A fuzzy-based fault section identification method using dynamic partial tree in distribution systems

In a distribution management system (DMS), fault section identification (FSI) is an essential function for the selfhealing capability of smart distribution networks. Conventional FSI methods based on the flag of fault indicators (FIs) cannot be properly utilized for distribution networks with distributed energy resources (DERs) since false FIs, unintentionally activated by fault currents flowing from the downstream of a fault location due to the presence of wye-delta transformers for the DER interconnection, are expected to be generated. For more accurate FSI, this paper proposes a fuzzy-based FSI method using the fault current information measured on feeder remote terminal units (FRTUs) installed at automatic switches in distribution lines (DLs). The proposed method takes advantage of the fuzzy evaluation to provide an intuitive index for decision-making by quantifying the possibility of fault for each candidate section. Furthermore, to achieve faster FSI by reducing waiting time for FSI, the partial trees using only validated FIs with fault current information for the faulty DL are dynamically generated, thereby enabling the fault section can be identified regardless of whether the fault current information from every FRTU is available or not.

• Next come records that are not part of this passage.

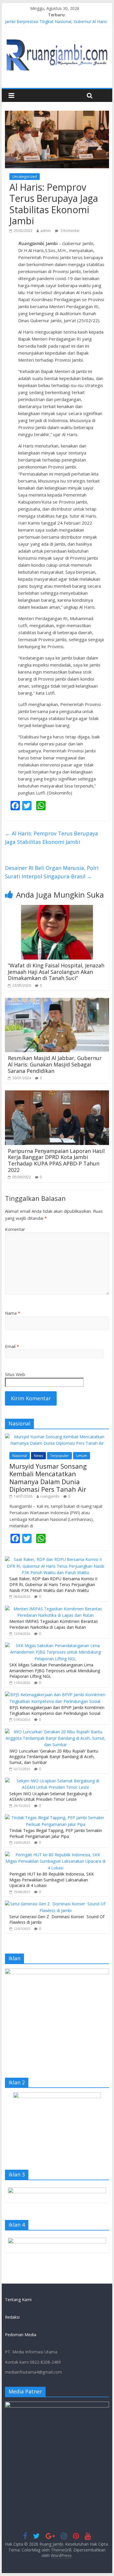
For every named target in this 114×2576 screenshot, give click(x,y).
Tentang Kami (18, 2299)
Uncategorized (24, 176)
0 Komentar (70, 230)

Case studies on IEEE 33-bus distribution system considering various fault conditions are conducted and simulation results show that the proposed method can accurately identify correct fault sections under false FI and communication failure situations with the improved time required for the FSI.

Automated summary

This paper proposes a fuzzy-based fault section identification (FSI) method that utilizes fault current information measured on feeder remote terminal units (FRTUs) installed at automatic switches. The method provides an intuitive index for decision-making by quantifying the possibility of fault for each candidate section. Additionally, the method improves the FSI time by dynamically generating partial trees using validated fault current information.